This looks great for GDPR and a good way to get in compliance by pushing the problem way upstream as to not have to figure out delegations at the app layers.
I prefer to look at it the other way around. Why would you need to log IPs? It’s like asking people for their social security number (USA) just to have a unique identifier—this is more info than you need.
With more difficulty. I can hardly use hashes to blacklist IP ranges in my firewall, even if it could, the performance would suck due to the necessary hashing.
2) Your product is user privacy related and you want to state truthfully you do not record user IP addresses anywhere on your end (such as nginx logs that you may still need to debug issues in production).
I’m sure laws differs between countries, but isn’t there a law in Europe that forces you to log IP for eventual police investigation ?
It was true some years ago in France (a law from 2011 says you must keep 1 year of logs for user posting content on your website [1]), and it’s the big question I am asking myself for several months with GPRD comming.

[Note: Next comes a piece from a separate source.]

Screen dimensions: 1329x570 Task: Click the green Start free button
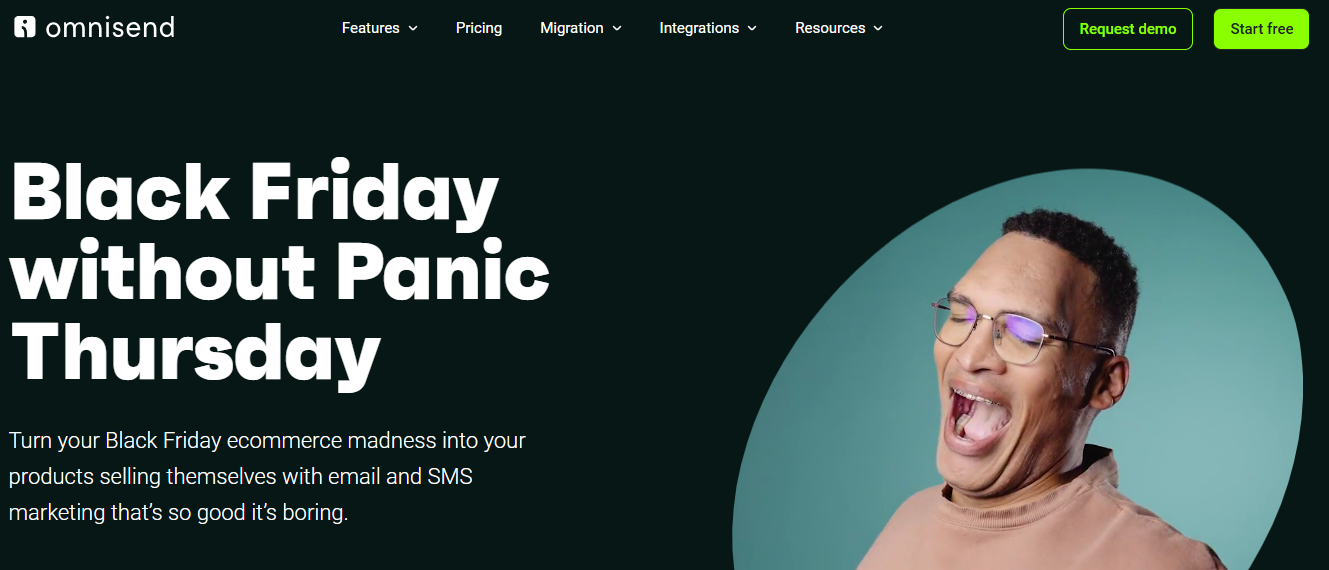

Everyone I ask had its own way of seeing it and I’m confused.
In some countries in europe (e.g.: Germany) they are pretty strict against maintaining logs that associate employee web traffic with the employee. Plus,GDPR will introduce some concerns like you mentioned.
For that law you referenced,I am not sure it would apply for a network provider as it would for a site-owner (e.g.: VPN or CDN provider vs a website)
With the original IP, addresses are fairly expensive. With IPv6, even home users are assigned a /64 subnet at the smallest, so a malicious actor can iterate through many addresses. Generally for things like per-IP ratelimiting, you treat a whole IPv6 /64 subnet like you would treat a single IP address.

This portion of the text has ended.